Die Praxisbeispiele zeigen: Digitale Lösungen liefern den größten Mehrwert, wenn Kommunen sie gezielt für ihre jeweils besonderen Herausforderungen einsetzen. Sie schaffen eine belastbare Datengrundlage, machen Risiken frühzeitig sichtbar und unterstützen fundierte Entscheidungen – von der Vorsorge bis zum Ernstfall. Dafür benötigen Kommunen verlässliche Daten, klare Zuständigkeiten und eine enge Zusammenarbeit mit Wasserwirtschaft, Katastrophenschutz und weiteren Fachleuten.

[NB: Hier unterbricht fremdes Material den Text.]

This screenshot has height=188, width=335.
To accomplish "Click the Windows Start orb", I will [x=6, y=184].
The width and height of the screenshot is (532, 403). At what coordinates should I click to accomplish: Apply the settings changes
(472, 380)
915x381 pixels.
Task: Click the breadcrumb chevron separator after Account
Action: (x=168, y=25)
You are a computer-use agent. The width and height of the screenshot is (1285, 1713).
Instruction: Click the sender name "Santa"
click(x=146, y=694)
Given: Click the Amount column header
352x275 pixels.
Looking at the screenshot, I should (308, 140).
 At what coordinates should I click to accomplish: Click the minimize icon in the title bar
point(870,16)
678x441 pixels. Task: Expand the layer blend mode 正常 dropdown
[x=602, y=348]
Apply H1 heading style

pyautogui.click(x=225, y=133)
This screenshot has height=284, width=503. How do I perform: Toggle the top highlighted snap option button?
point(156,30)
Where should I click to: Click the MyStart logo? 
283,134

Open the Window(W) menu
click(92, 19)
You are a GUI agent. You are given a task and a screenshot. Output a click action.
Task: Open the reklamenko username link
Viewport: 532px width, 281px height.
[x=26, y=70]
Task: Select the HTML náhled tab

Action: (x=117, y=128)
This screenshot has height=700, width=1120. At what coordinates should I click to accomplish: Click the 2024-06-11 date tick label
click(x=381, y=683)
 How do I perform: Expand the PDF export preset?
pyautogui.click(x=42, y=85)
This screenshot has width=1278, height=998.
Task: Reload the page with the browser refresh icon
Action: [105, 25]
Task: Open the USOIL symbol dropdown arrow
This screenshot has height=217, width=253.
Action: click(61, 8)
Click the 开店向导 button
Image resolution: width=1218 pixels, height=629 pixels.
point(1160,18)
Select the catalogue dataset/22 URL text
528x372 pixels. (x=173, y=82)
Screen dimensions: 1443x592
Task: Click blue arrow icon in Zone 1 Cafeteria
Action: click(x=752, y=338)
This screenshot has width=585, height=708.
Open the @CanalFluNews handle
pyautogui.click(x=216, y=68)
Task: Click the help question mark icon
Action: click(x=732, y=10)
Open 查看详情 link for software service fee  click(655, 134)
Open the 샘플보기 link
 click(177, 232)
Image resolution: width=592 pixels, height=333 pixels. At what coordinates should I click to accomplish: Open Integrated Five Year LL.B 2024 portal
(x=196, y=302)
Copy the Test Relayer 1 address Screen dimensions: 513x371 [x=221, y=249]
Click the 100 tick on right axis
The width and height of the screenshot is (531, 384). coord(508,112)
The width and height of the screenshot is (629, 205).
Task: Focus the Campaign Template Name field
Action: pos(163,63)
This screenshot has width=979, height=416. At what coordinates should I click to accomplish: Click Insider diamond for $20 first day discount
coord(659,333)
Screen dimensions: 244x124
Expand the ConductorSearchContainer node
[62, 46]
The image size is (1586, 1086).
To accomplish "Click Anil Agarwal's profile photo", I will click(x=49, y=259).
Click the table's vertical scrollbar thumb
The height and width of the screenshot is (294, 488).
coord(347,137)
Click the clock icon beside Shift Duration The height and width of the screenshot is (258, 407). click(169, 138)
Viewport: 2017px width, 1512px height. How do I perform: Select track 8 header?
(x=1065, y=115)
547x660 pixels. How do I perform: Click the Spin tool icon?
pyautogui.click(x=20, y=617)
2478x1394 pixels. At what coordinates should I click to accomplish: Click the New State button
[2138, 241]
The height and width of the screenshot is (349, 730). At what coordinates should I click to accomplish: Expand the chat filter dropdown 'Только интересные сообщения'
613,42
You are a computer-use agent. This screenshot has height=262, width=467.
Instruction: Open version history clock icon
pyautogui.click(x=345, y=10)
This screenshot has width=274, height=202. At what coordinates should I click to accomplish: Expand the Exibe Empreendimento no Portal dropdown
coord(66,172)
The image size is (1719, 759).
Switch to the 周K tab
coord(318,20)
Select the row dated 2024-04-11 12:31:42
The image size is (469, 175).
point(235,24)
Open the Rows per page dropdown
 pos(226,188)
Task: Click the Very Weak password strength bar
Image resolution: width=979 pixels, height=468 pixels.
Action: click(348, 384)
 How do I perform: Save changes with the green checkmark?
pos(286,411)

Digitale Werkzeuge helfen Kommunen, Risiken besser zu verstehen, vorausschauend zu planen und schneller zu reagieren. Entscheidend ist aber, dass Technik nicht für sich allein steht: Sie muss in bestehende Vorsorgestrukturen eingebettet sein und über administrative und sektorale Grenzen hinweg gedacht werden.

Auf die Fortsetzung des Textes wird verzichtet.